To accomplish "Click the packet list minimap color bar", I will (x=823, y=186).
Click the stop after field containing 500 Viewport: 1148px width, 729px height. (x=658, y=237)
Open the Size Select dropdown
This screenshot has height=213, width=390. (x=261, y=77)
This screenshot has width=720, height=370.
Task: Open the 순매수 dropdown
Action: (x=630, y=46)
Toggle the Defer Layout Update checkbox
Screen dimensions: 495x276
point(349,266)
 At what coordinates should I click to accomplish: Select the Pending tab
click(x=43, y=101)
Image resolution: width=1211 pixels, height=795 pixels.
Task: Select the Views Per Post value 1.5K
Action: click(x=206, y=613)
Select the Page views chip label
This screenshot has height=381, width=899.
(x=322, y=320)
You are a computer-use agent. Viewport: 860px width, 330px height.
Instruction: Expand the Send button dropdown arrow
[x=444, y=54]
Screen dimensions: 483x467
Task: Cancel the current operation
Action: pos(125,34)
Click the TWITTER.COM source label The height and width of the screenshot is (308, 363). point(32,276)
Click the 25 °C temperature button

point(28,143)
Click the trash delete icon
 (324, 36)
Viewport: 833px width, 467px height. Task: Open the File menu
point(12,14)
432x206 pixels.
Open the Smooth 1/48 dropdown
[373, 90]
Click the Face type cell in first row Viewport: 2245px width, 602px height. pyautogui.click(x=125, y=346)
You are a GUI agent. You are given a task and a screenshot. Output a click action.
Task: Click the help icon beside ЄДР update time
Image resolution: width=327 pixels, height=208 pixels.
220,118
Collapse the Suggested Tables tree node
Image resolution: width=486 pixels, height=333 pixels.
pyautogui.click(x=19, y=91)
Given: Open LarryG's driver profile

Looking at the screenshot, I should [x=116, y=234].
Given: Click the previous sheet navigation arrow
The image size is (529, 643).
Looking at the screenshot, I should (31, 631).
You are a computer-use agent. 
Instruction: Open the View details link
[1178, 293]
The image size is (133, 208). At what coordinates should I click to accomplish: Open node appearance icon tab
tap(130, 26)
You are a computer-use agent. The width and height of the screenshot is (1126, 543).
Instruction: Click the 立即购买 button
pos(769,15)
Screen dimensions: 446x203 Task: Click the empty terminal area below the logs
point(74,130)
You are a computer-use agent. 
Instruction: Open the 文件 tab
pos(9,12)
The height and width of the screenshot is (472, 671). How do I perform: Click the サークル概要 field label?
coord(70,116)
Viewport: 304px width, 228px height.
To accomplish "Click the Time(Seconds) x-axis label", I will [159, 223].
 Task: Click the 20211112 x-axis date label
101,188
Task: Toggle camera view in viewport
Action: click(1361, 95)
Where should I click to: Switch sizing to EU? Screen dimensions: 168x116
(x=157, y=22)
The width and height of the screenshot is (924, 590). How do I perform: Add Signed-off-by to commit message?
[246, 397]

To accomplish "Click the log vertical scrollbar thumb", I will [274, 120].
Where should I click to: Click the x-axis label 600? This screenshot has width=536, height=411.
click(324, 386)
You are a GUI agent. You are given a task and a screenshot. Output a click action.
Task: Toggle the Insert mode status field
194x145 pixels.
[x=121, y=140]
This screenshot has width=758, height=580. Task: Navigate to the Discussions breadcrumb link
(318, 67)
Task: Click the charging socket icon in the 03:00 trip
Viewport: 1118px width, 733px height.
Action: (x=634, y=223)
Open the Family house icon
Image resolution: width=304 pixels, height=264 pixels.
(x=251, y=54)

=====

• [What is expected]
Give back exactly the lines above starting at the line where "Instruction: Expand the" appears and ending at the line where "Click the TWITTER.COM" appears, both included, with no other lines.

• [Output for this exercise]
Instruction: Expand the Send button dropdown arrow
[x=444, y=54]
Screen dimensions: 483x467
Task: Cancel the current operation
Action: pos(125,34)
Click the TWITTER.COM source label The height and width of the screenshot is (308, 363). point(32,276)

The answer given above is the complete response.